§ **WORK INSTRUCTIONS**:
1. In the passage on human lineages and population decline, write out the text from "Suggestive is the" up to and including "very long ago.".
2. Answer these questions from the passage on human lineages and population decline:
(a) According to the deCODE Genetics project, what percentage of Icelandic women born since 1972 descend from 22% of the nation's women from the 1848-92 period?
(b) The youth of which country are cited for an epidemic of sex aversion?
(c) Whose study of Genesis points out the repeated command to "be fruitful and multiply"?
3. Carry on the passage on human lineages and population decline, starting after its final sentence.

But we come to the question from the perspective of lineages that have been continued over time, and the brute fact of the matter is that most human lineages have not done so. To my knowledge, no one has yet attempted a careful calculation of how many family lines have died out for the roughly 100 billion Homo sapiens ever born, but the answer is likely most, and possibly the overwhelming majority.

Suggestive is the inquiry into the historical demography of Iceland, an almost perfectly closed population until recently, and one with accurate records dating back centuries. By the reckoning of the deCODE Genetics project, 92% of Icelandic women born since 1972 are descended from just 22% of the nation's women from the 1848-92 period, and "just 7% of the women born in the early eighteenth century period are the ancestresses of 62% of contemporary women." Take such trends back scores of millennia, and it is not difficult to see why genetic researchers are now hypothesizing that the entire population of the planet today might be traced back to as few as 25 unique original "out of Africa" women very long ago.

We may be inclined to regard defunct lineages as a "supply" problem, with harsh conditions precluding survival of offspring and continuation of families despite parents' best efforts — and this may indeed be most of the story. But it may also be the case that humanity has suffered from a "demand" problem over time as well. The widely noted epidemic of sex aversion among the rising generation of Japanese youth is only the most acute and most curious recent example of what may be a much more general human attribute — insufficient interest in procreation to sustain kith and kin. This feature of the human condition may go back a long way: In his study of Genesis, Leon Kass reminds us that the Lord in this sacred text repeatedly enjoins mankind to "be fruitful and multiply." If volitional fecundity were the natural order of things, why the command?

How will modern societies and the states that govern them cope with the prospect of long-term population decline in the centuries ahead, given the assumption of constantly increasing scientific and technological capabilities over this same period? Singer is of course correct that desired family size is the key determinant of human family size, so long as voluntary human procreation and childbearing are the determinant of human birth patterns.

But what if that most basic of human bonds is severed? What if, in some advanced future, a shrinking and dying society should decide it prefers to forestall decline and eventual departure not through "imports from abroad" but through "domestic manufacture"?

§ **Saved data entries**:

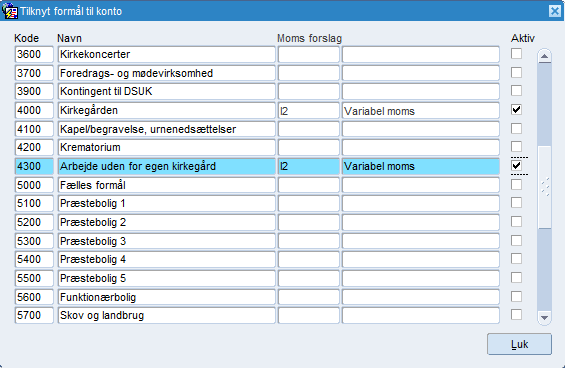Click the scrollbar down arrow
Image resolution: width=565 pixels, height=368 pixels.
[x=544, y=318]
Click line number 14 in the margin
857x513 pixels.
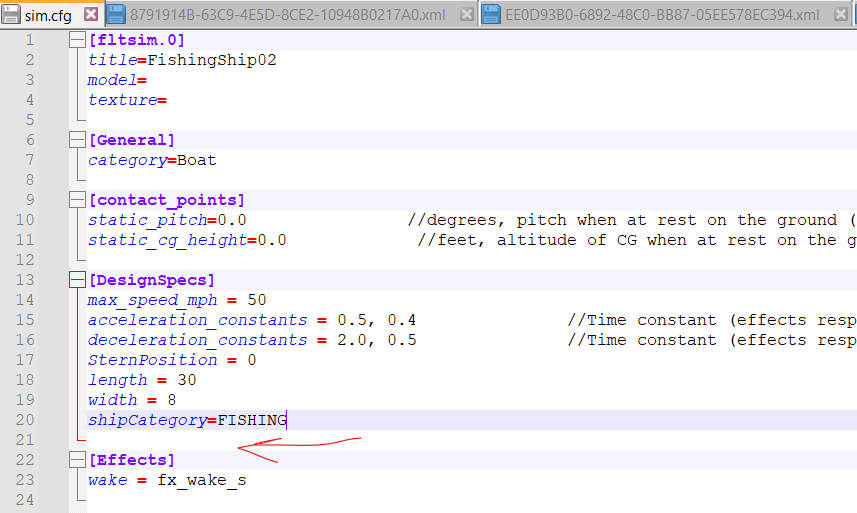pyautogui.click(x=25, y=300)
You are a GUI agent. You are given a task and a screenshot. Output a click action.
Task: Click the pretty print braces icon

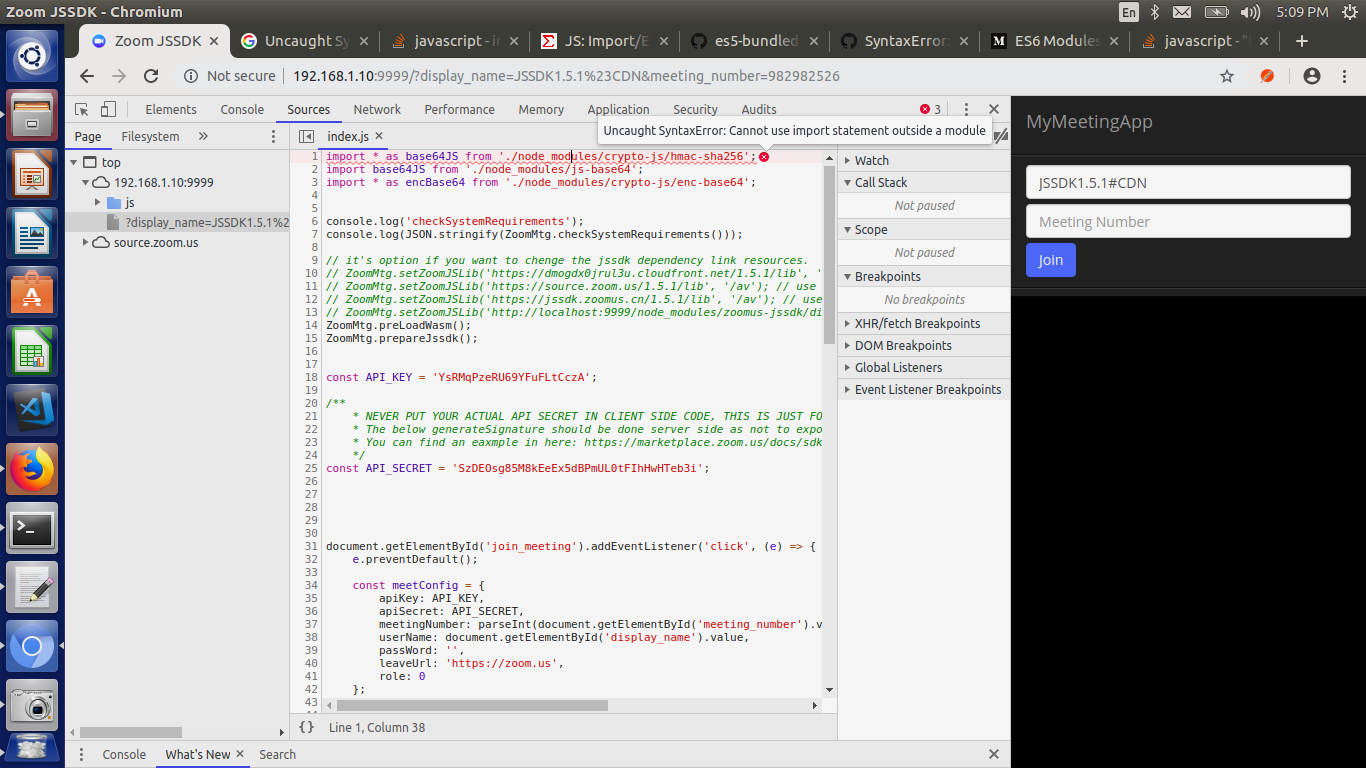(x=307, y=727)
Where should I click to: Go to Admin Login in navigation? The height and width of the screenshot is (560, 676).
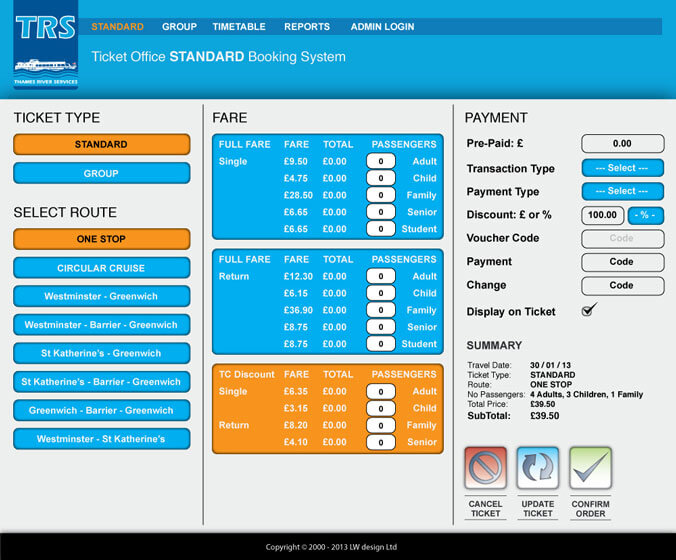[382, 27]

§ **TASK-BY-TASK OUTPUTS**:
1.
Suggestive is the inquiry into the historical demography of Iceland, an almost perfectly closed population until recently, and one with accurate records dating back centuries. By the reckoning of the deCODE Genetics project, 92% of Icelandic women born since 1972 are descended from just 22% of the nation's women from the 1848-92 period, and "just 7% of the women born in the early eighteenth century period are the ancestresses of 62% of contemporary women." Take such trends back scores of millennia, and it is not difficult to see why genetic researchers are now hypothesizing that the entire population of the planet today might be traced back to as few as 25 unique original "out of Africa" women very long ago.

2.
(a) 92%
(b) Japan
(c) Leon Kass

3.
The temptation to resort to the non-maternal production and non-familial upbringing of human creatures could characterize a world where the total number of "legacy humans" was rising — indeed, demographically declining societies in such a world might regard their relative diminution as more reason to venture into so dark a realm. Opening this door, of course, would also inescapably invite "improvement" and "enhancement" of the pre-existing legacy models — stretching or redefining the very meaning of the term "human" and setting evolution on a forced march directed by our own conceit. A Columbus unit from now — in a world that has the technological wherewithal to house and feed a few hundred billion people — the horrific notion that some fraction of the planetary population might be "non-traditional models," so to speak, is worth consideration.

It is not hard to imagine such a planet enjoying high living standards, at least by the yardsticks we currently measure them with. It is, however, nearly impossible to imagine such a world being free — and it seems highly unlikely that it could be peaceful in the sense we now mean.

Population trends may therefore pose a greater threat to the future of modern societies than Singer's work would lead us to expect. It is incumbent on us the living to devote unflinching attention to this and other currently remote possibilities, to take the future seriously, and to recognize how much of a difference our choices can make — and how important it is to help human beings learn to choose well.

Nicholas Eberstadt holds the Henry Wendt Chair in Political Economy at the American Enterprise Institute. This essay was originally presented at a Hudson Institute conference celebrating the life of Max Singer, Hudson’s co-founder.